- **What you have to do**
Retype the line where "Screen dimensions: 1568x750" appears and each line that follows it down to the last line of the records below. Leave the pictures out.

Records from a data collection
*-*-*

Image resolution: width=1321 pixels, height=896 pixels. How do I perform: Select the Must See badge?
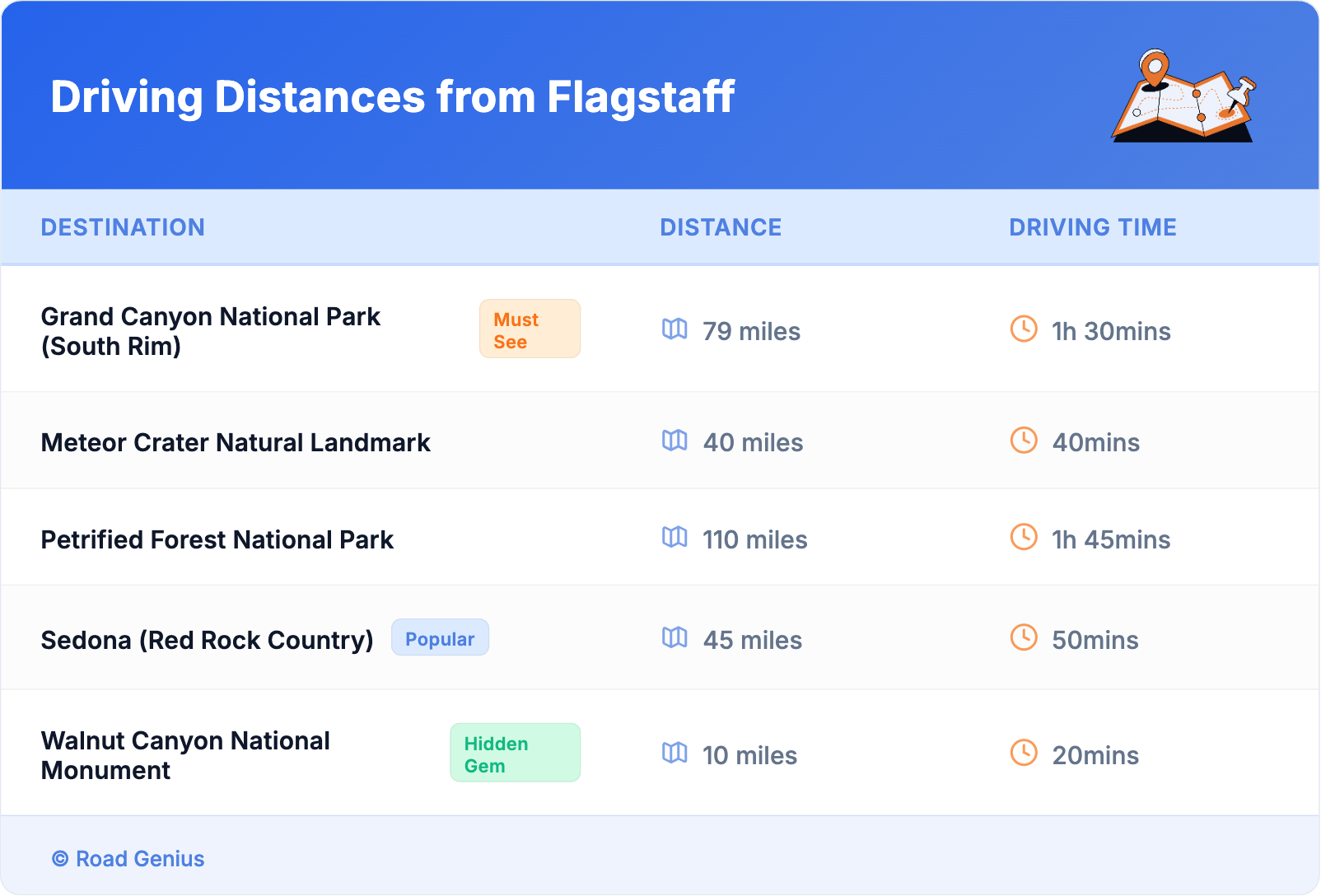tap(530, 329)
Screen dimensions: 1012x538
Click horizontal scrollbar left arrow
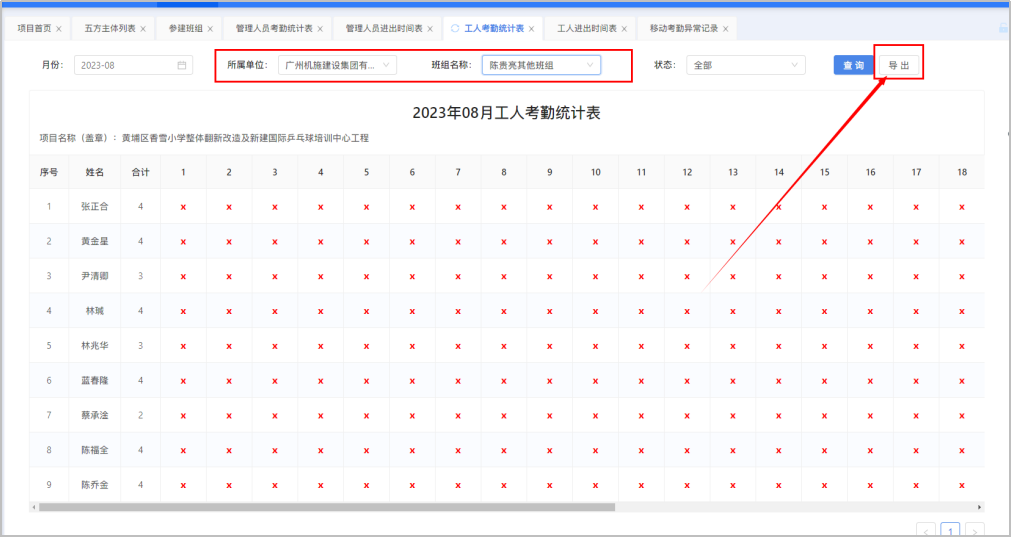(x=35, y=507)
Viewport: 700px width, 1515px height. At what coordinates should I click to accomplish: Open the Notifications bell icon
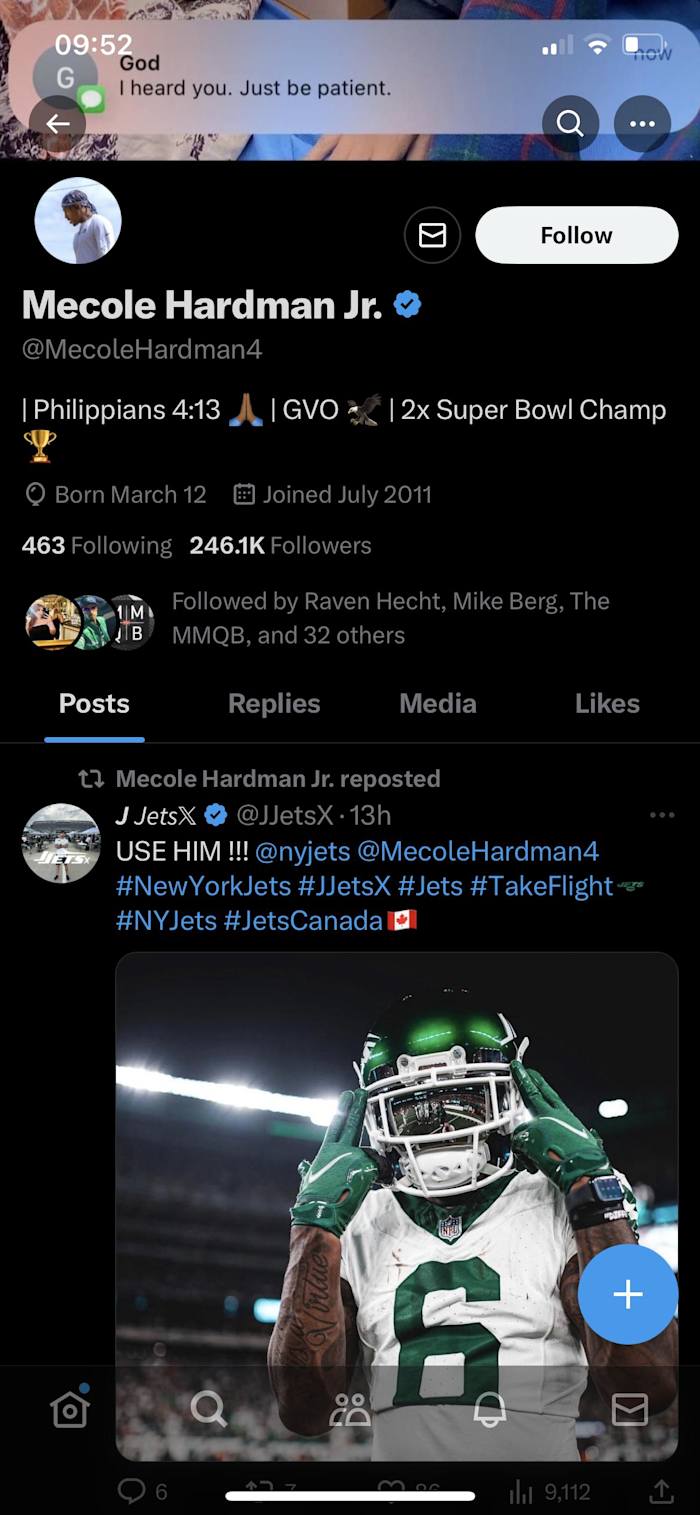coord(489,1410)
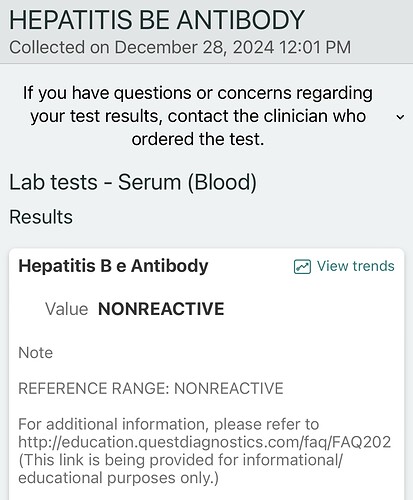
Task: Click the text 'Serum (Blood)'
Action: pyautogui.click(x=187, y=182)
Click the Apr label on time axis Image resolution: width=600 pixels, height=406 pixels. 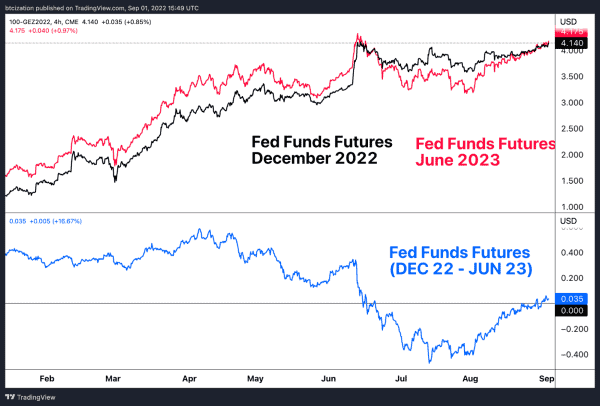[189, 378]
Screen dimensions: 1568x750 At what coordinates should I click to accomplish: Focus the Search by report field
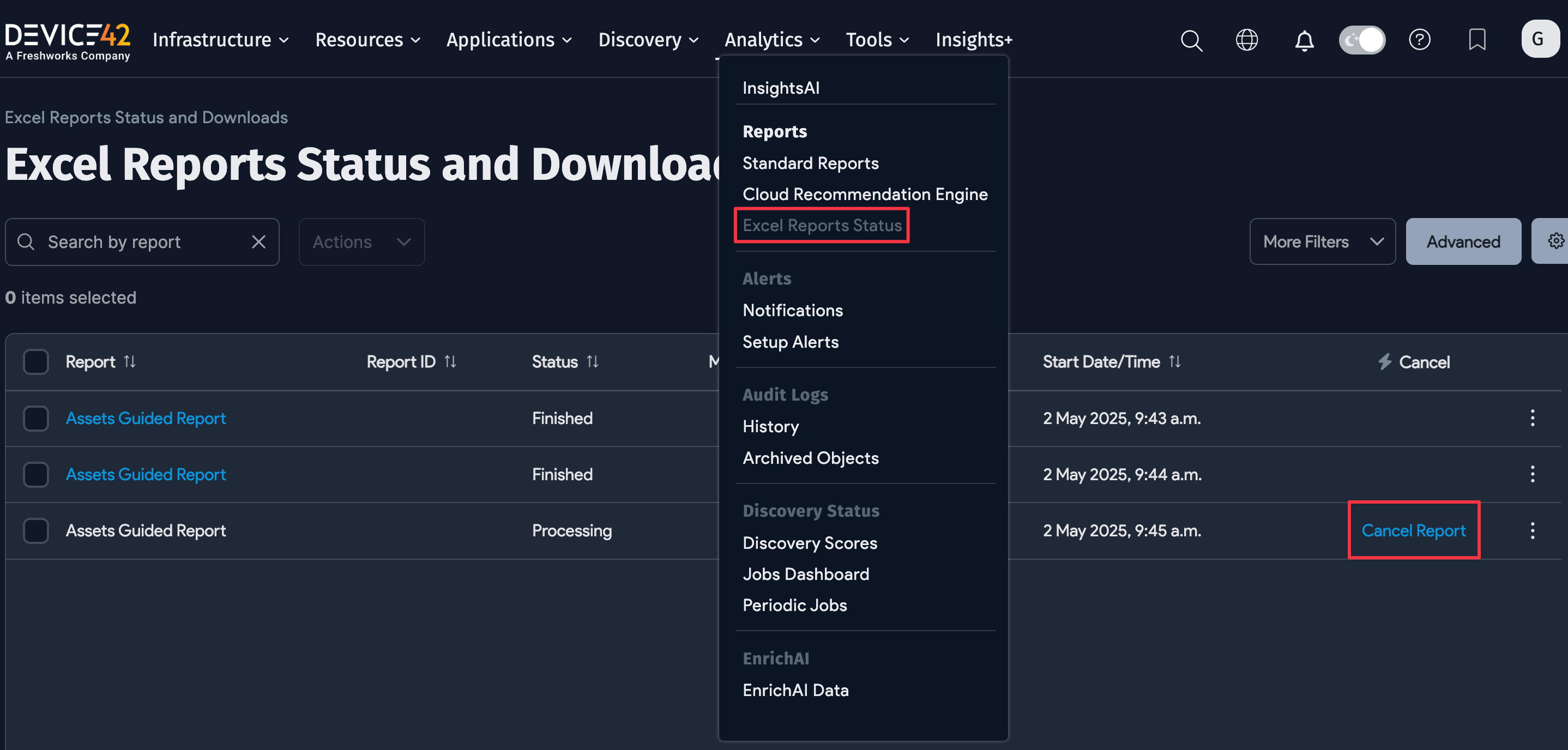coord(142,241)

*-*-*

- **Solution for this problem**
Screen dimensions: 1568x750 At what coordinates should I click to accomplish: Focus the Search by report field
coord(142,241)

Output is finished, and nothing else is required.